Conformément à l’article 750 ter du Code général des impôts et même en présence d’une convention fiscale, il convient de déclarer le patrimoine mondial, quel que soit le domicile du bénéficiaire de la transmission (en France ou hors de France) à partir du moment où le donateur dispose de son domicile fiscal en France.

Il convient ici de distinguer plusieurs hypothèses afin de mieux saisir les aspects fiscaux du contrat d’assurance-vie sous l’angle fiscal :

Si le donateur ou défunt et bénéficiaire est non domicilié en France : conformément à l’article 750 ter 2° du CGI, lorsque le disposant et le bénéficiaire n’ont pas leur domicile en France au moins six ans au cours des dix dernières années, il conviendra alors de ne déclarer que les seuls biens situés en France.

Les sommes versées avant 70 ans sur un contrat souscrit par un non-résident seront transmises au bénéficiaire sans fiscalité si au moment du décès, l’assuré n’est pas fiscalement domicilié en France et ne l’a pas été pendant au moins six ans au cours des dix années précédent le décès. Le cas échéant, les capitaux seront taxés à hauteur de 20 % après un abattement de 152 500 euros par bénéficiaire jusqu’à un plafond de 700 000 euros et 31,25 % au-delà (CGI. art. 990 I N° Lexbase : L1476MH7).

Pour les sommes versées après 70 ans sur un contrat souscrit par non-résident, celles-ci seront transmises en franchise de droit de succession avec un abattement de 30 500 euros global (CGI. art. 757 B N° Lexbase : L1534MHB). L’excédent est soumis aux droits de succession. Les intérêts perçus sur le contrat sont exonérés de droits de succession.

Si le donateur ou défunt est non domicilié en France et le bénéficiaire est domicilié en France : lorsque le bénéficiaire a eu son domicile en France au moins six ans au cours des dix dernières années, il convient alors de déclarer l’intégralité des biens qu’ils soient situés en France ou hors de France, sans considération du domicile du disposant.

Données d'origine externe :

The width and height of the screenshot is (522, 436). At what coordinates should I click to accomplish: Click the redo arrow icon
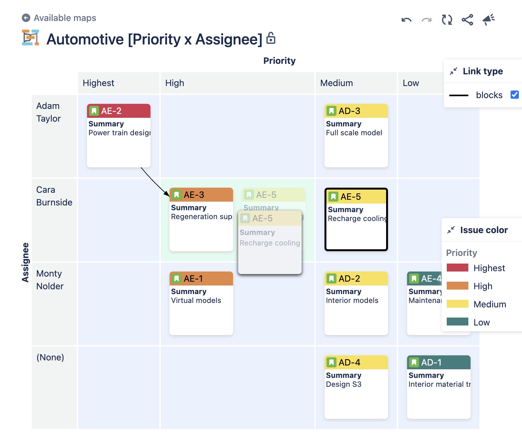point(426,20)
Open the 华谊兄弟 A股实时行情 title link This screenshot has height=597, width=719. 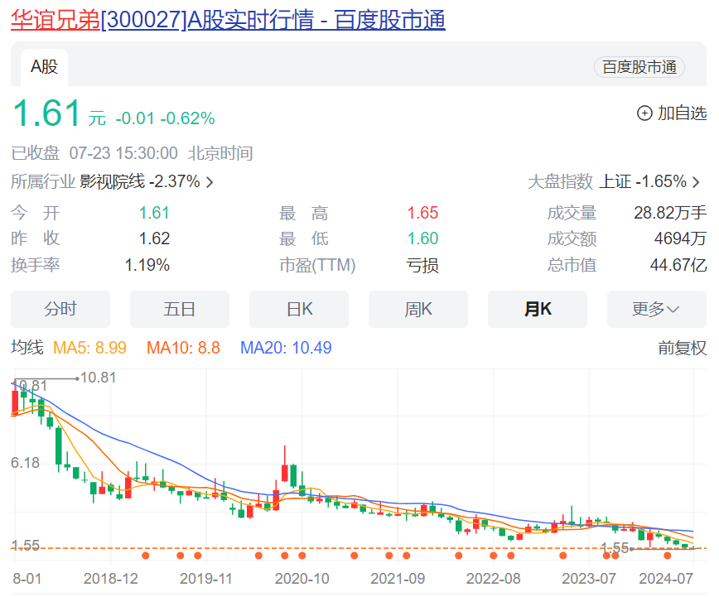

En définitive, en droit français, à défaut de convention fiscale bilatérale, seront soumis à une imposition en France les contrats d’assurance-vie qui réunissent l’une des conditions alternatives suivantes :

  • Le souscripteur défunt est domicilié en France au moment du décès (CGI. art. 750 ter, al. 1)
  • À défaut, le bénéficiaire est domicilié en France (CGI. art. 750 ter, al. 3)
  • À défaut, le siège social de la compagnie d’assurance est situé en France (CGI. art. 750 ter, al. 2)

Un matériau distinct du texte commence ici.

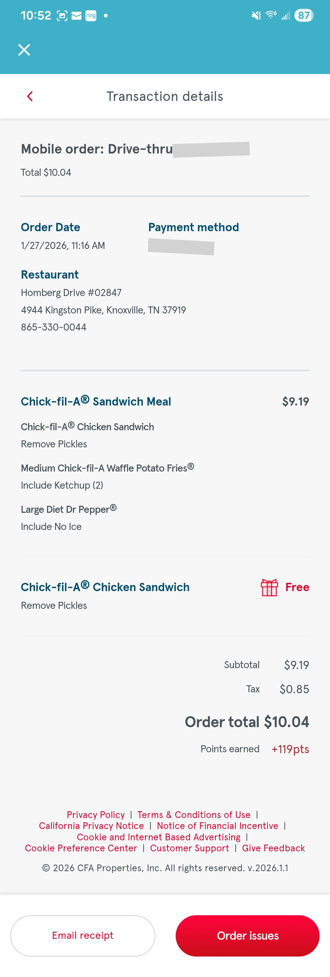Tap the battery indicator showing 87

(303, 16)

En définitive, la question de la fiscalité applicable aux contrats d’assurance-vie est loin d’être aussi simple qu’on ne le pense et mérite une attention particulière des notaires, officiers publics ministériels chargés du règlement des successions dans un contexte international.

Le notaire fait face à plusieurs difficultés qu’il doit nécessairement résoudre en s’efforçant de sortir des sentiers battus, tant concernant la détermination du domicile fiscal, qui dans certains cas peut s’avérer complexe, que concernant la détermination de la bonne méthode d’imposition des contrats d’assurance-vie (élimination pure et simple de l’impôt, crédit d’impôt, imposition par le biais du prélèvement à la source) par la lecture des conventions fiscales.

 

[1] CE, sect., 3 novembre 1995, n° 126513 N° Lexbase : A6488ANM ; CE, 3e-8e ch. réunies, 27 juin 2018, n° 408609, inédit au recueil Lebon N° Lexbase : A1651XUP.

[2] CE, 9e-10e ssr., 21 octobre 2011, n° 333898 N° Lexbase : A8335HYD.

[3] CE, 9e-10e ssr., 17 juin 2015, n° 371412, mentionné aux tables du recueil Lebon N° Lexbase : A5371NLI.